Parmi les 34 propositions formulées par la commission, il est possible de retenir, plus particulièrement, les éléments suivants : faire preuve d’une plus grande souplesse dans la gestion des effectifs (avec la montée en puissance de la notion de « secteur »), de manière à permettre de renforcer les brigades les plus chargées (ce qui passe notamment par un redéploiement d’effectifs en provenance des unités situées en zone de police d’État) ; recentrer l’action des brigades périurbaines sur les missions de sécurité publique ; développer une meilleure prévention de la délinquance (notamment juvénile), grâce à l’action des formateurs relais antidrogue (2) et la création de brigades de prévention de la délinquance juvénile (BPDJ) (3) ; définir pour les personnels des mesures d’incitation à servir dans les brigades périurbaines (comme l’attribution d’une bonification indiciaire ou d’une prime) ; mettre en place des stages de formation spécifique aux problèmes du monde périurbain ; renforcer la sécurité des personnels (par la suppression du logement hors caserne, la formation aux techniques de défense rapprochée, l’augmentation du nombre de chiens de défense, l’attribution de bâtons de protection, de gilets pare-balles, d’armes non « létales », de véhicules aménagés et renforcés…) ; améliorer l’accueil du public et développer des actions de communication destinées à rendre compte de cette intervention croissante du gendarme dans le monde périurbain.
Afin de prolonger ses investigations, la commission a fait sienne, en guise de conclusion, l’idée exprimée récemment de création, auprès du directeur général, d’un observatoire d’études et de recherches sur la gendarmerie (4), tant il est vrai que ces propositions doivent être complétées et prolongées par d’autres réflexions et enquêtes sur le terrain, mais aussi discutées et expérimentées dans différentes unités périurbaines. Dans le même ordre d’idées, le développement de cette démarche prospective suppose une mobilisation de l’ensemble des acteurs qui, au sein et à la périphérie de l’institution, peuvent contribuer à la définition des réformes d’ensemble susceptibles, en associant tradition et modernité, de faire entrer résolument l’organisation et l’action de la gendarmerie dans le XXIe siècle. ♦
(1) À l’heure actuelle, environ 27 millions de personnes résident sur les 95 % du territoire national.

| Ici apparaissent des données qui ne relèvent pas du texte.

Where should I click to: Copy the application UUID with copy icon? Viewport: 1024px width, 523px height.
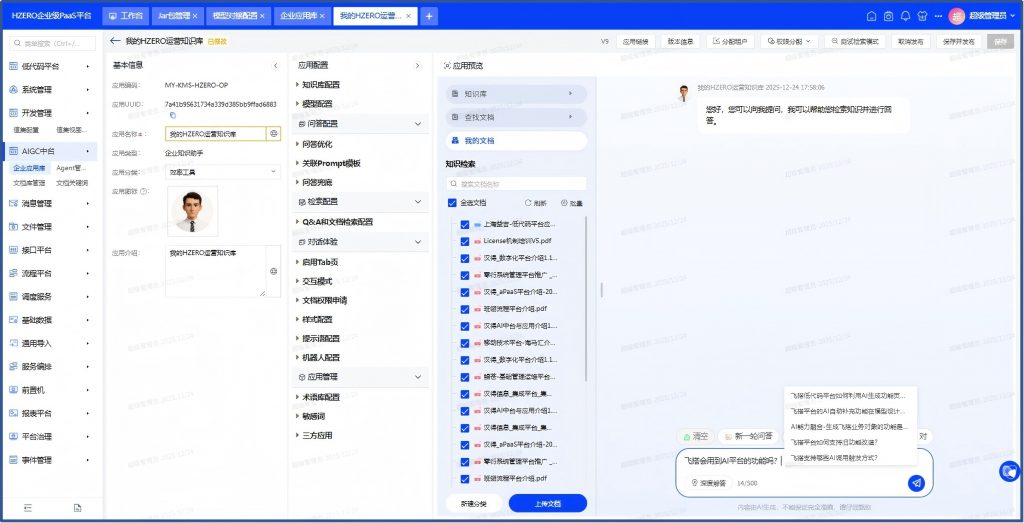coord(172,116)
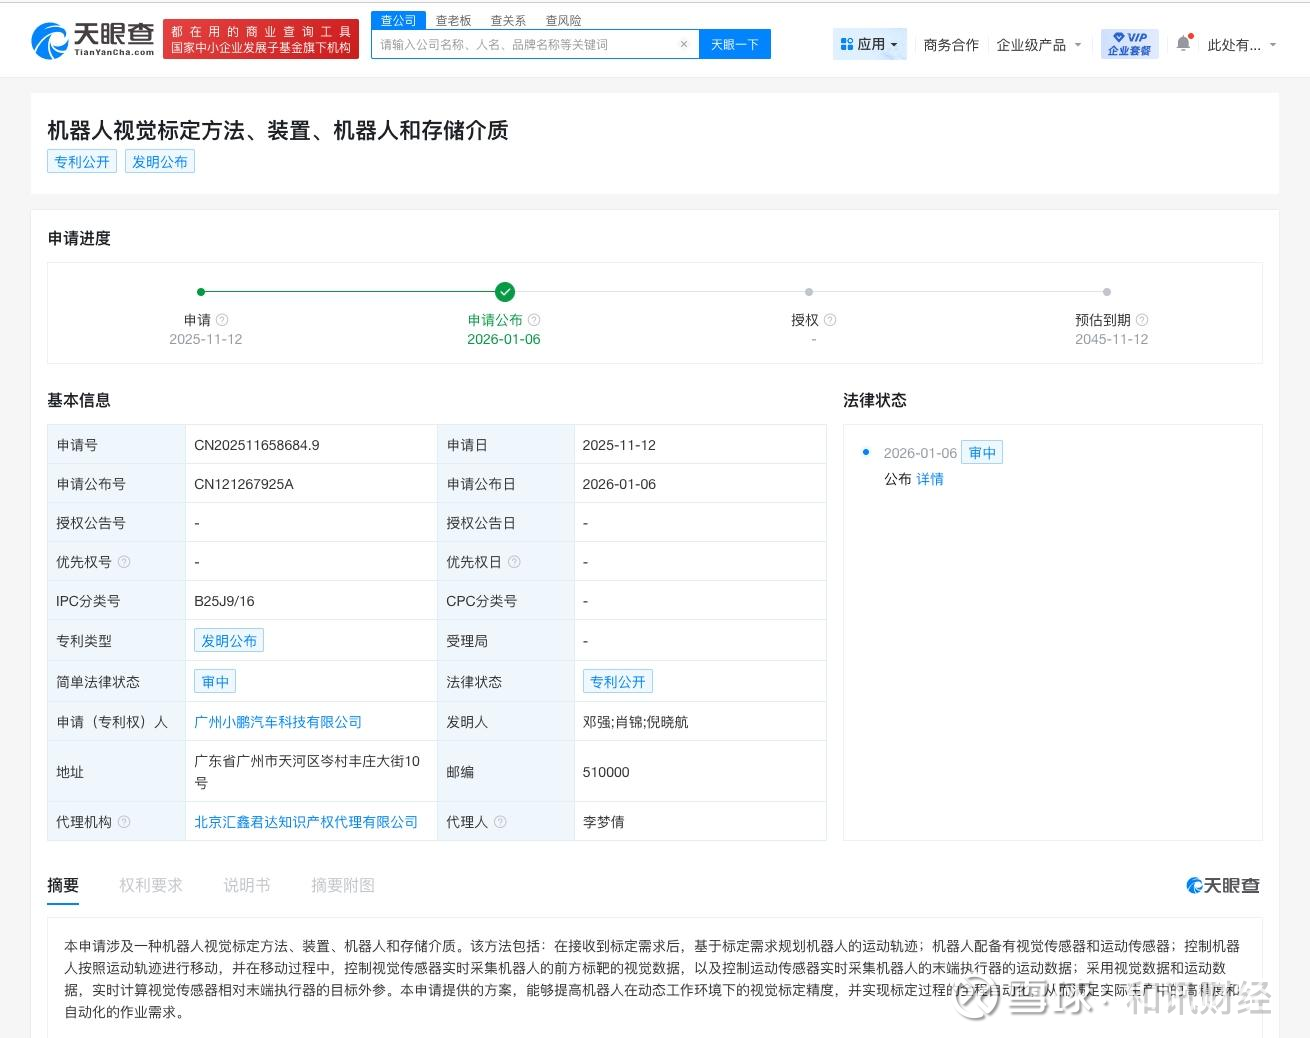This screenshot has height=1038, width=1310.
Task: Click the TianYanCha logo in header
Action: [x=93, y=40]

(2) « La gendarmerie et la lutte contre les stupéfiants », Défense Nationale, janvier 1997.
(3) Au cours de l’année 1997, une dizaine de brigades de prévention de la délinquance juvénile doivent être constituées dans les zones urbaines les plus difficiles.
(4) François Dieu : « Les recherches sur la gendarmerie : un état des lieux » ; Revue d’études et d’informations de la gendarmerie, n° 181, 2e trimestre 1996.